Wilson's outstanding round came early Tuesday, but it held up throughout the day to earn the 30-year-old from England the Payne Stewart Silver Salver emblematic of the low individual score in the second round.
Lake Nona also featured Ross Fisher, Retief Goosen, Peter Hanson, Graeme McDowell and Henrik Stenson. Each player on Team Lake Nona shot under-par rounds. Stenson contributed with a 4-under 68, while Goosen had a 71, Hanson a 70, McDowell a 70 and Fisher a 70.
Lake Nona finished 43-under, while Albany, a new entry this year, ended up in second at 27-under; Isleworth 25-under; and the fourth new club in the competition, Queenswood, a new luxury resort community in The Bahamas, 18-under.
The Queenwood group included Thomas Bjorn, Darren Clarke, David Howell, Soren Kjeldsen, Paul McGinley and Adam Scott, who carded a 5-under 67.
Isleworth, whose squad included Robert Allenby, Stuart Appleby, Brian Davis, J.B. Holmes, Lee Janzen and Sean O'Hair, combined to shoot 30-under par in Monday's best-ball format to take a two-stroke lead. But the home team couldn't sustain that margin, although Allenby had a 6-under 66 to finish behind Wilson for Tuesday's low round.
Albany, an upscale club outside London, boasted Arjun Atwal, Ernie Els, Tiger Woods, Ian Poulter, Justin Rose and Trevor Immelman. Poulter had his team's low score, a 67. Woods played for Albany even though Isleworth is his home club.
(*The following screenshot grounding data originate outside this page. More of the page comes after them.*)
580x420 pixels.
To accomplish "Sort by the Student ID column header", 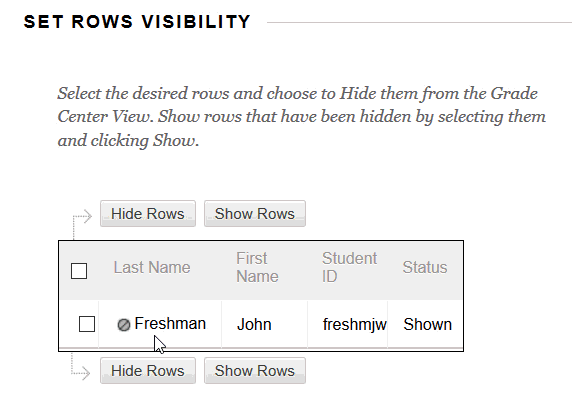I will [349, 267].
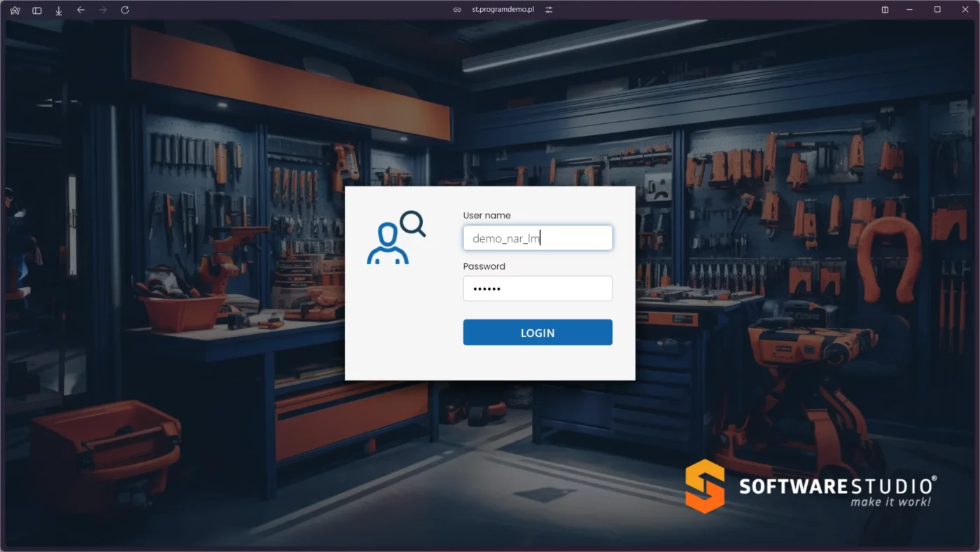This screenshot has height=552, width=980.
Task: Click the orange SoftwareStudio hexagon logo
Action: click(x=704, y=486)
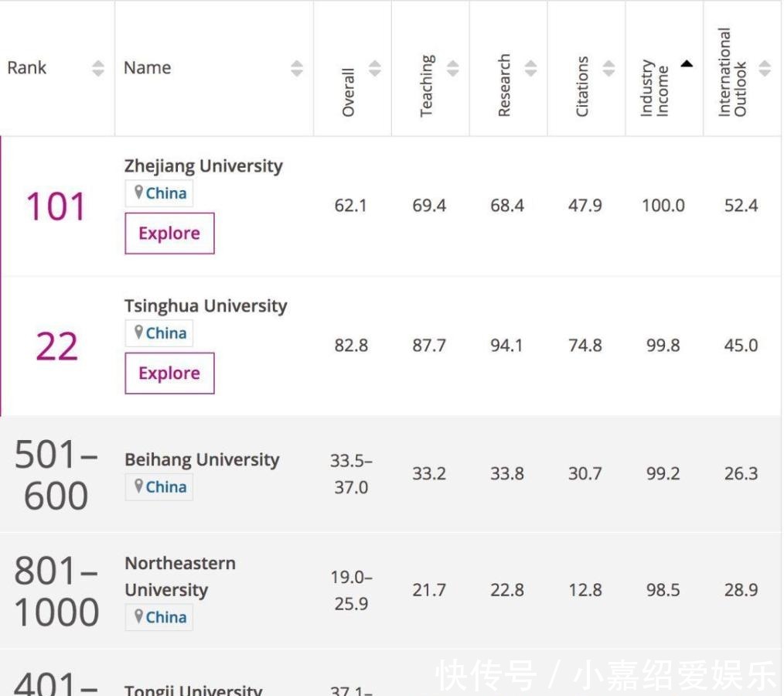
Task: Click the location pin beside Tsinghua University's China label
Action: (138, 333)
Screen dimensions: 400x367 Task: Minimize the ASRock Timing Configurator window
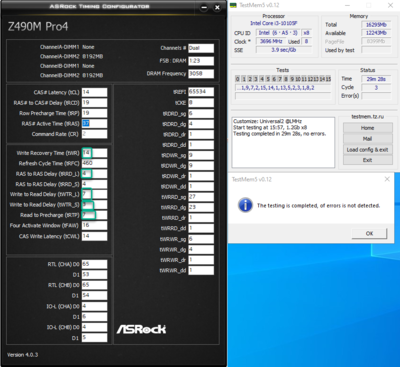pos(204,7)
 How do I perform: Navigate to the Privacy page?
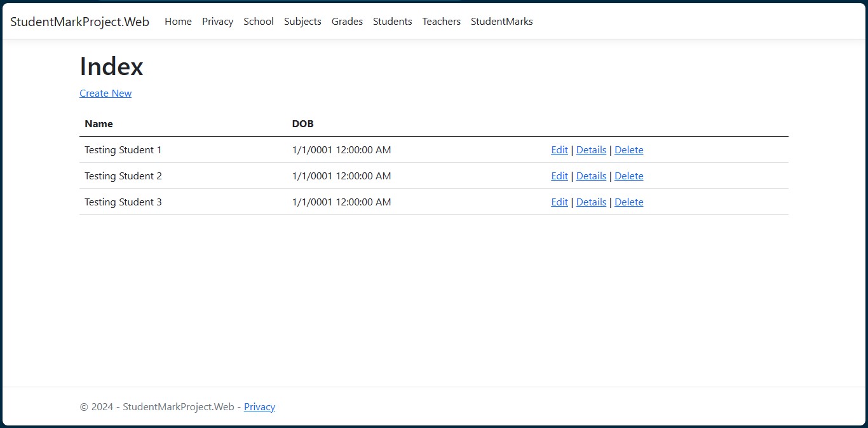point(217,21)
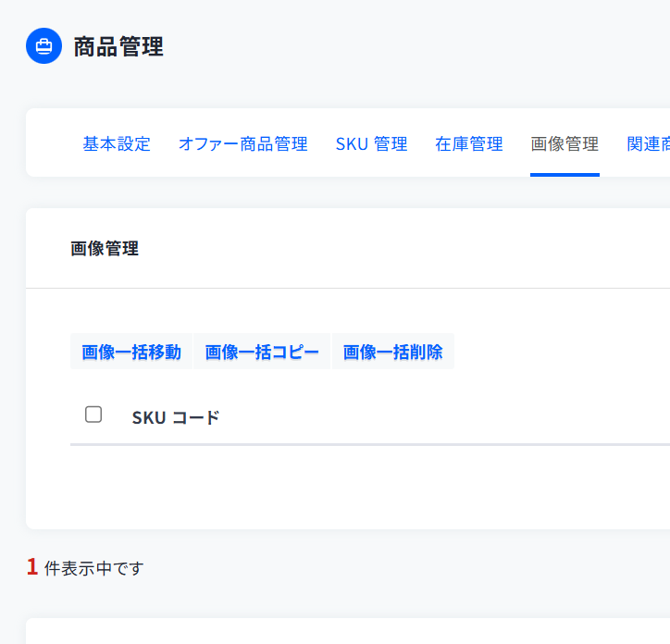Viewport: 670px width, 644px height.
Task: Click the 商品管理 page title
Action: [x=118, y=46]
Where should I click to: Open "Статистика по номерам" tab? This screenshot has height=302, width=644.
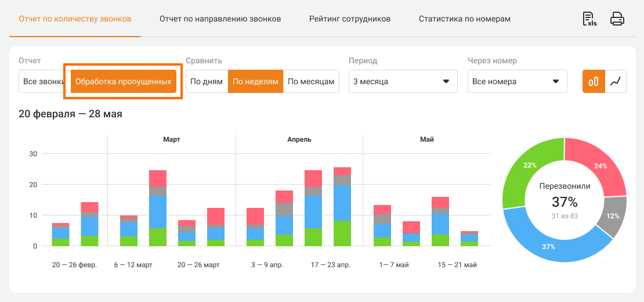click(x=465, y=19)
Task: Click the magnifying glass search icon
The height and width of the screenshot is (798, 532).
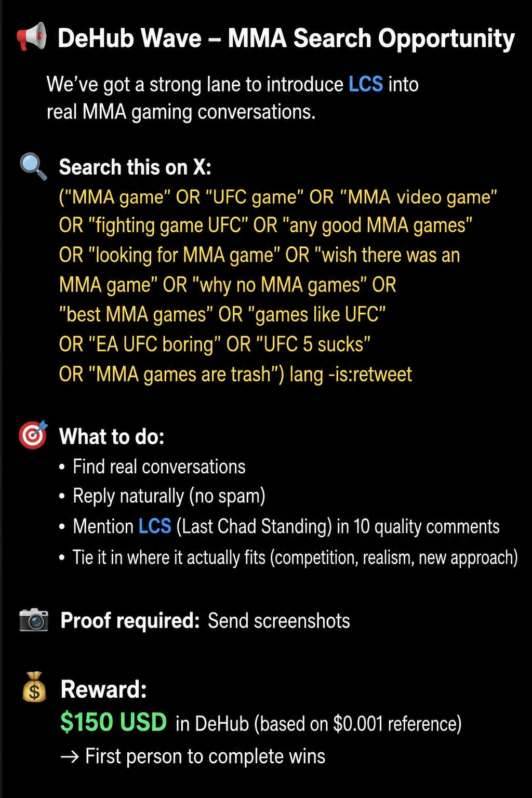Action: click(x=33, y=166)
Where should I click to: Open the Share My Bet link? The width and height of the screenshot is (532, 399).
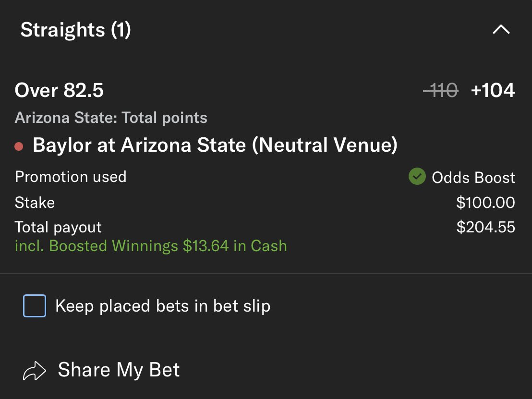[x=119, y=370]
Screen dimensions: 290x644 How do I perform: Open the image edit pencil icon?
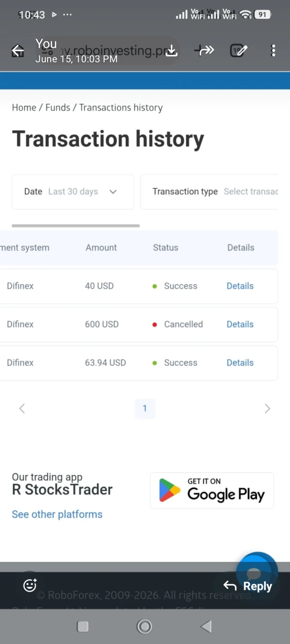(x=239, y=50)
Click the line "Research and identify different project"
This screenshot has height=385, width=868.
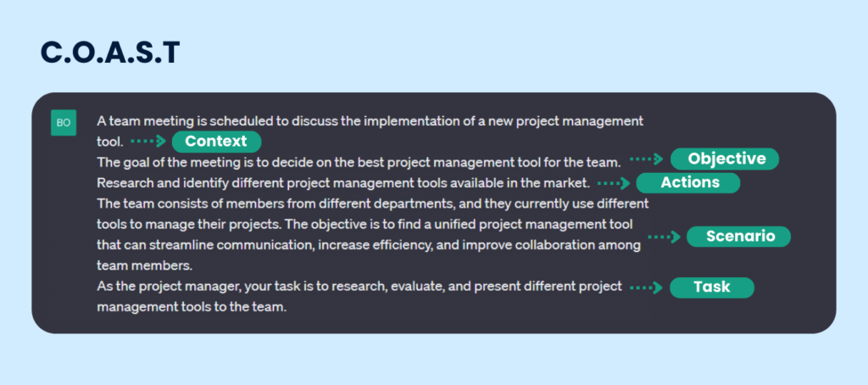pos(342,182)
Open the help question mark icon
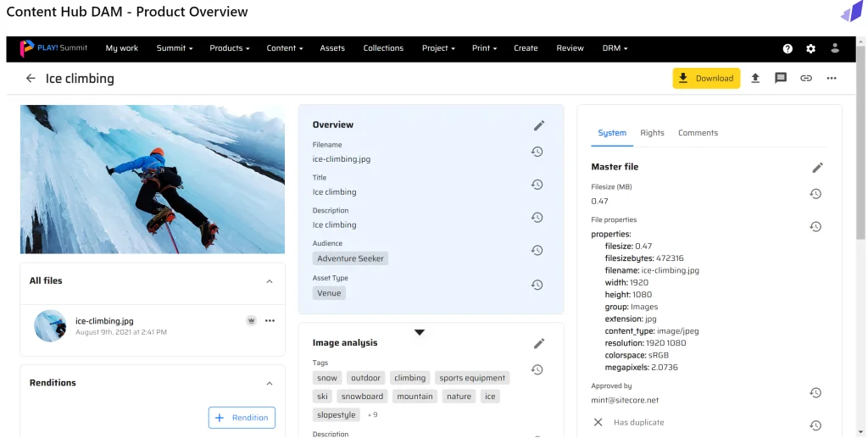This screenshot has height=438, width=868. pos(787,48)
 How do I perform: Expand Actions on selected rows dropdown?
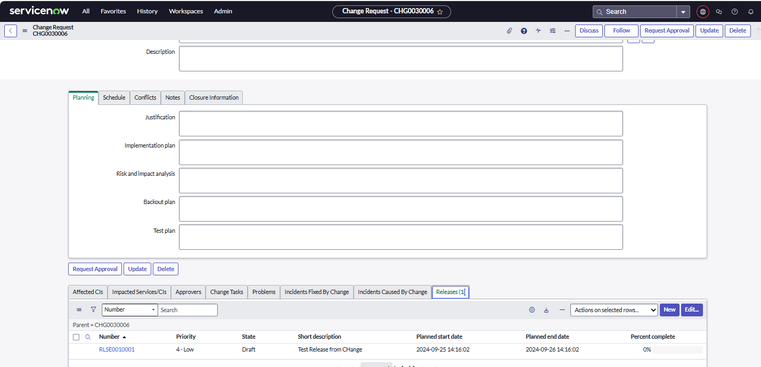pyautogui.click(x=614, y=310)
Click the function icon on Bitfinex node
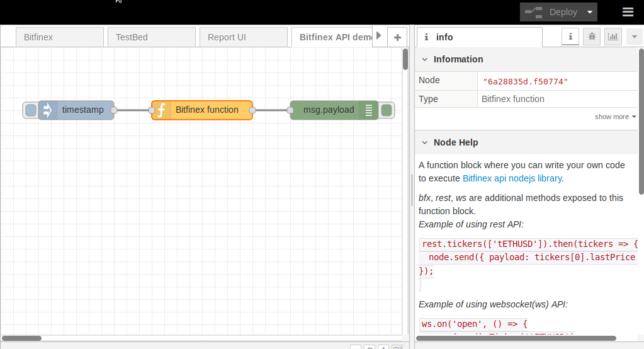This screenshot has height=349, width=644. tap(161, 110)
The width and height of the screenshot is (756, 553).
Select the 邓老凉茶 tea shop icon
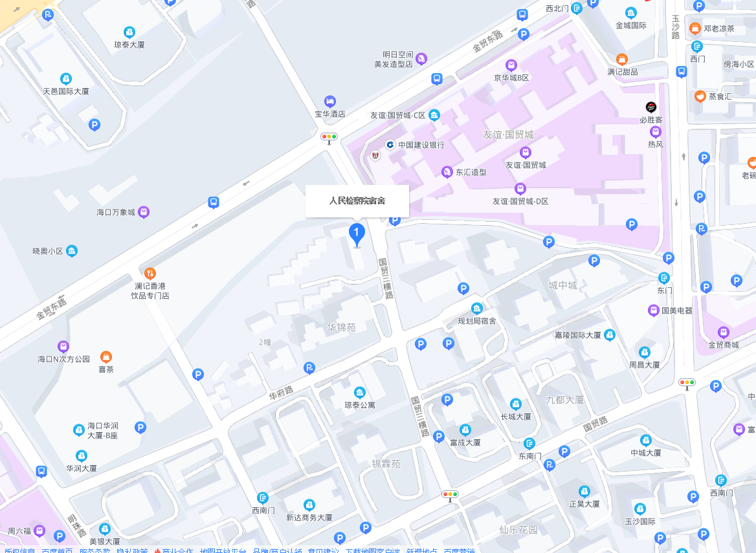695,28
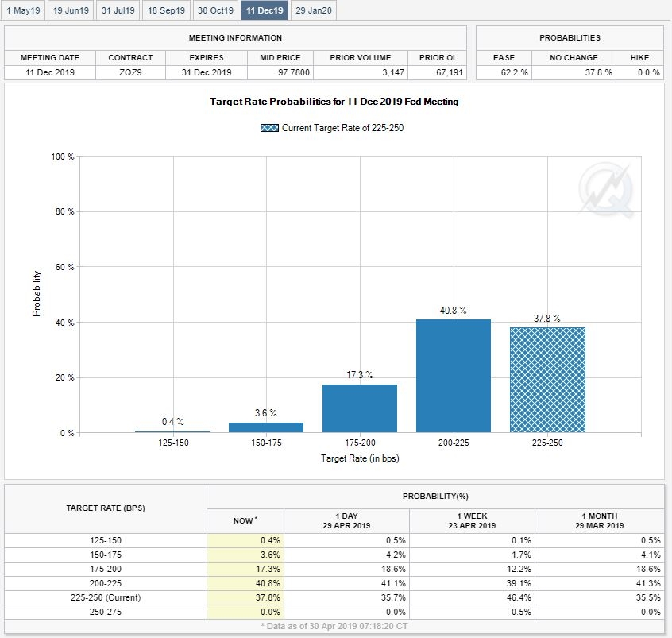
Task: Click the EASE probability value 62.2 %
Action: point(504,72)
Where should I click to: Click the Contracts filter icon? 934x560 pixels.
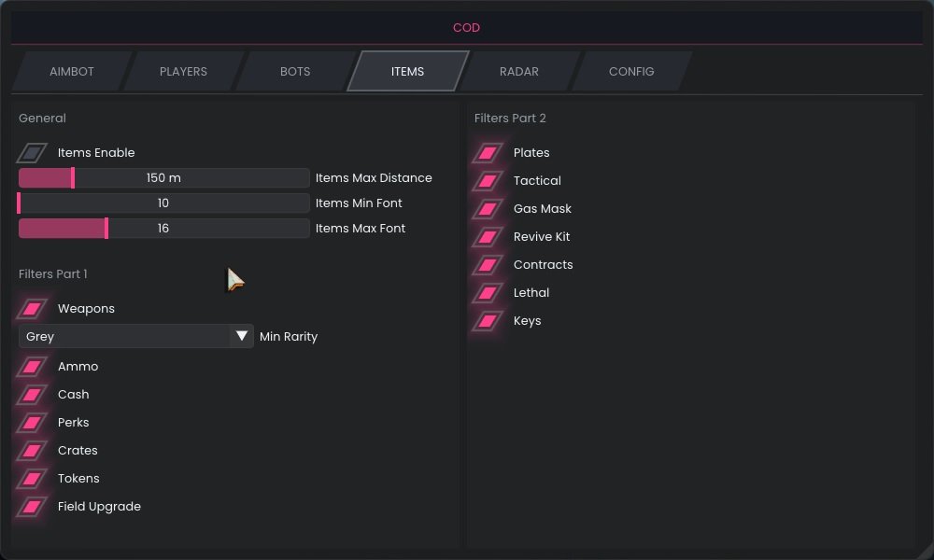point(487,264)
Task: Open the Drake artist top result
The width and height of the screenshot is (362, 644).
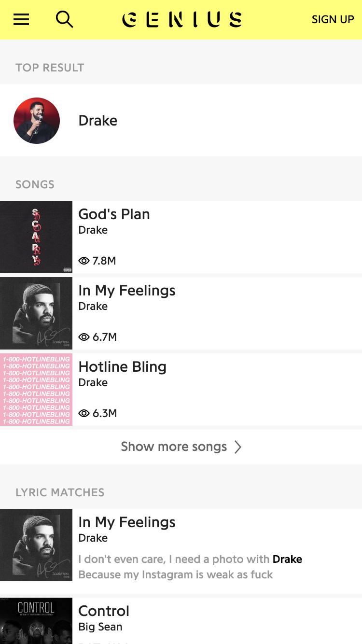Action: 98,121
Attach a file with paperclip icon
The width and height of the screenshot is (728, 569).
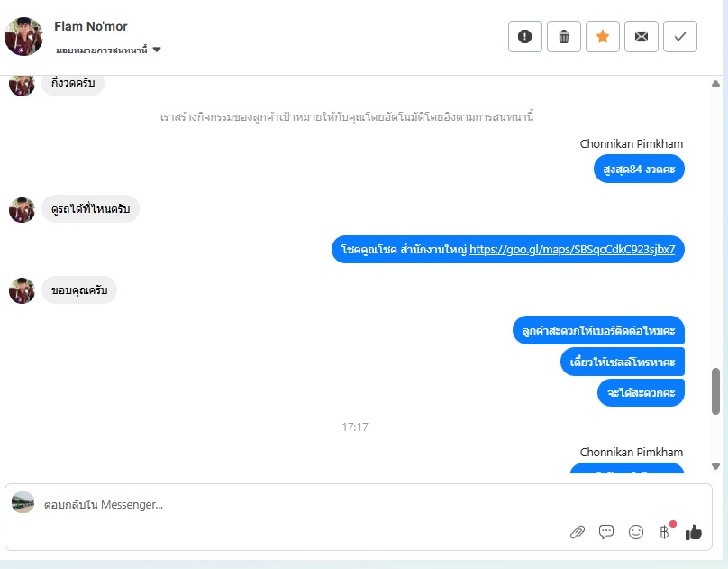(x=578, y=532)
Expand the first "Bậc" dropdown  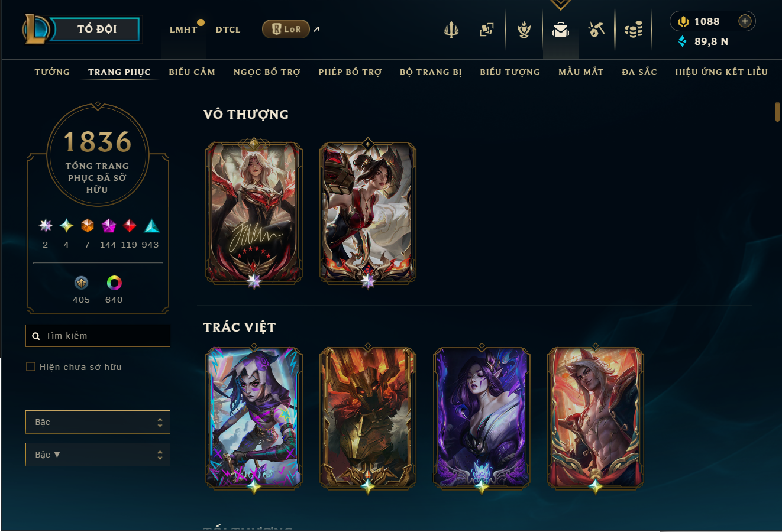(x=98, y=422)
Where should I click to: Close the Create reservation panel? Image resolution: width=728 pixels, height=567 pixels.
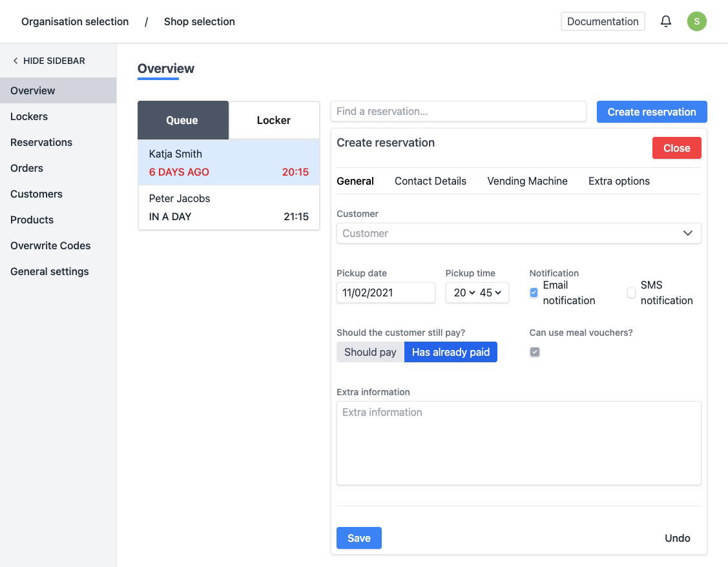(x=676, y=148)
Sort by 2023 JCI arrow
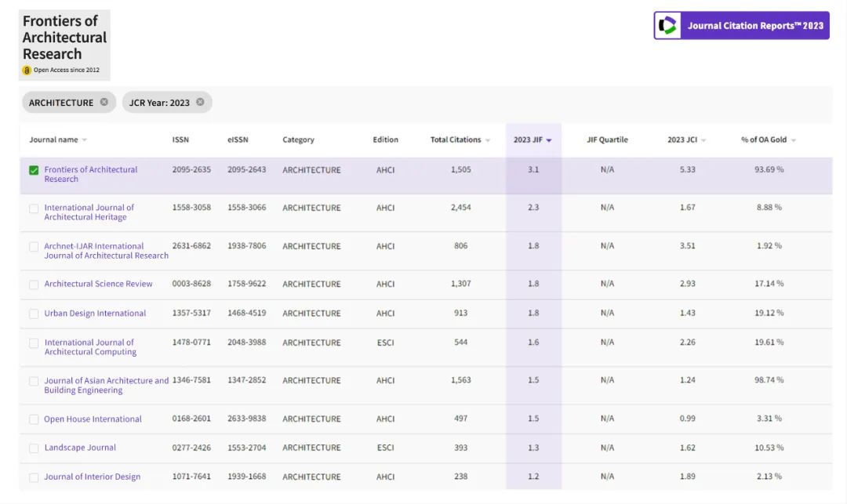Viewport: 847px width, 504px height. point(703,140)
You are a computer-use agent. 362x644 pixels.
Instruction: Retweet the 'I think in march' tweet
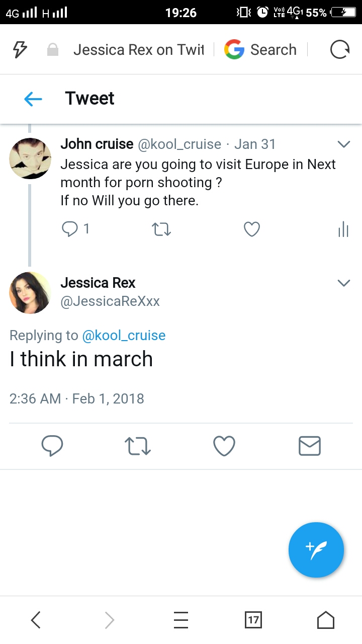138,446
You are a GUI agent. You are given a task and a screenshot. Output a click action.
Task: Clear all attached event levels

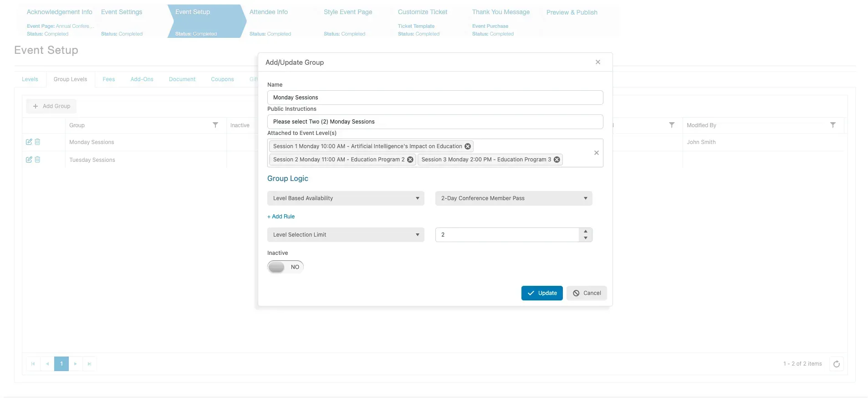pyautogui.click(x=596, y=153)
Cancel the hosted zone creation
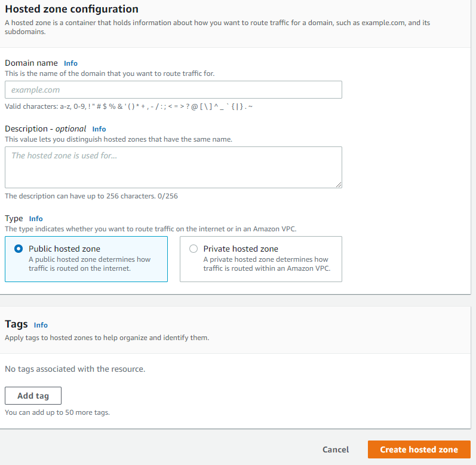The height and width of the screenshot is (465, 476). 336,449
Woods, who birdied the par-4 18th hole for a 3-under 69, enjoys the annual competition and, especially this year, his pairing with the gregarious Irishman, Clarke. The two bantered back and forth all round long.
"The camaraderie is great - these are all good guys," Woods said during a greenside interview. "There was some serious needling out there today."
Reigning U.S. Open champion McDowell, a native of Northern Ireland, relished the challenge of going against the world's best players and was happy with his round. "The game's simmering a bit," McDowell said before the awards ceremony. "Looking forward to the next couple of weeks."
One of the tournaments on McDowell's upcoming schedule is, of course, the Masters in April. The Tavistock Cup serves as a good primer for the competition that he - and the rest of the players - will find in the first major of the year.
Of the Masters, Woods added, "I've always loved playing there. I can't wait."
The 2012 Tavistock Cup may add another four teams.